Welcome to the IAM Party

As every company becomes a software company in some form or fashion, developers are the lifeblood of the business. Demand for developers has never been higher, and will continue to grow at a rapid pace for the foreseeable future. This puts you in an excellent career position with a lot of bargaining chips at your disposal. Nice work!

You're a tinkerer, and enjoy digging into learning new technologies, but I'm guessing that IAM isn't a 3-letter acronym that gets you that excited. Ever since your company went all in on AWS, though, it's a term that keeps coming up – seemingly at the most inconvenient times. You know you need to learn more about it, but how far should you really take it?

Why IAM Matters To You

Look, you're a responsible developer who cares about security – you wouldn't be reading this article if you weren't. Whether you're a senior engineer today, or on the path to becoming one, carrying ownership of your code is crucial to your personal and professional growth. At the same time, you want to remain focused on the core aspects of your job, and not branch out too far from your primary responsibilities.

It's a delicate line to walk, but one way to remain balanced is to gain a fundamental understanding of how cloud permissions work. You see, IAM isn't just another service in the AWS catalog, it's the thing that ties it all together – all of the people, data, apps, and services. Learning the internals of computers helped you get here, learning the internals of the cloud will help you continue – that's IAM.

You also have a job to do – and a hard one, nonetheless. You don't want to get bogged down in back and forth discussions around what's allowed and what's not. When you're constantly on the hook to deliver software, the last thing you want to do is argue over permissions. Gaining a fundamental understanding of how IAM works helps you navigate these conversations – your requests will be better received, and you'll be able to better respond to feedback.

What You Really Need to Know About AWS IAM

There's a wealth of documentation for AWS IAM out there that explains the entities such as users, groups, and roles, structural elements such as organizations and accounts, attributes such as tags, and the policy specifications themselves. I'm going to assume a basic understanding of the terminology and core concepts here. Let's dig into the realness with a Top 5 list for the ages.

1. Knowing What "Right Sized" Means

There's a good chance you've heard the term Least Privilege Access, or the Principle of Least Privilege (POLP). This is a fancy way of saying that users should only be granted the bare minimum permissions to be able to perform the task at hand. While a good security outcome to strive for, the term as defined leads to a natural inclination to lock everything down.

Much of the tension that occurs between dev, ops, and security teams stems from a differing opinion as to what should be allowed versus not allowed. While you understand why least privilege is important, you shouldn't be expected to know the details of every possible action, but you should at least be able to describe what data needs to be accessible by which services. With this knowledge, a more practical framing of permissions that balances the speed of the business with the safety of security is "Right Sized".

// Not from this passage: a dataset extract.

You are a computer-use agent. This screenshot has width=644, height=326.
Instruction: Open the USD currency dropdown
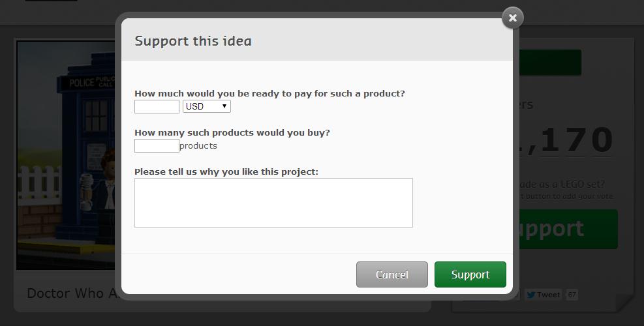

Think of the wide range of cloud environments, workloads, and data across your organization – some efforts are meant to be more exploratory in the name of R&D, while others are required to fall under strict control in the name of compliance. Different classifications should mean different levels of access, not necessarily least privilege to the purest letter of the law. A super power for developers is being able to speak "Right Sized" with your security counterparts by correctly identifying data classifications, consistently tagging resources according to the nature of the workload, and making requests within the context of the target environment. Saying things like the following will work wonders...

"I know that this S3 bucket contains financial data subject to PCI, but this Lambda function needs to be able to read the contents. It's resource policy only needs to allow List permissions for this specific Lambda function under the specific condition that it's executed on behalf of a direct customer request."

"I was reviewing the Terraform repo for that new internal dashboard tool we built for the Marketing team, and noticed there were no resource tags on any of the EC2 instances being deployed. I wanted to make sure those weren't confused for production instances, so I added an ‘Application=Campaign Dashboard' tag to the repo and submitted a PR for your review."

"We're testing a new app and could use another dedicated AWS account. We're not working with any sensitive info, only mock data. Because we're not yet entirely sure what actions the app will need to perform in a real world setting, I'd like to request wider permissions for the team, but only within the boundaries of this specific account."

As you get more comfortable with "Right Sizing", you'll gain a greater vote of confidence from your security team that, yes, you do in fact know what it is you're doing!

Further Reading: IAM Access Analyzer makes it easier to implement least privilege permissions

2. Navigating Boundaries

Every permission system is built with guard rails that prevent people from going out of bounds. The challenge with IAM lies in the multi-dimensional nature of AWS, and the various types of overlapping boundaries that can exist. There's not a single boundary that can represent the totality of an environment, so it's easy to get yourself tied into knots trying to reason with all the possible dimensions and how permissions could overlap. In keeping with the spirit of this post, here's a simple and logical grouping of boundaries and how they're applied.

Account Boundaries

An AWS account acts as a logical boundary in itself, where IAM users are constrained to accessing resources within the same account. In a one-dimensional world, you could stop here, but alas it's never that simple. Companies very quickly outgrow a single AWS account. This leads to scenarios where users can access many accounts, services in one account need to access resources in another account, or 3rd parties need access granted to resources within an account.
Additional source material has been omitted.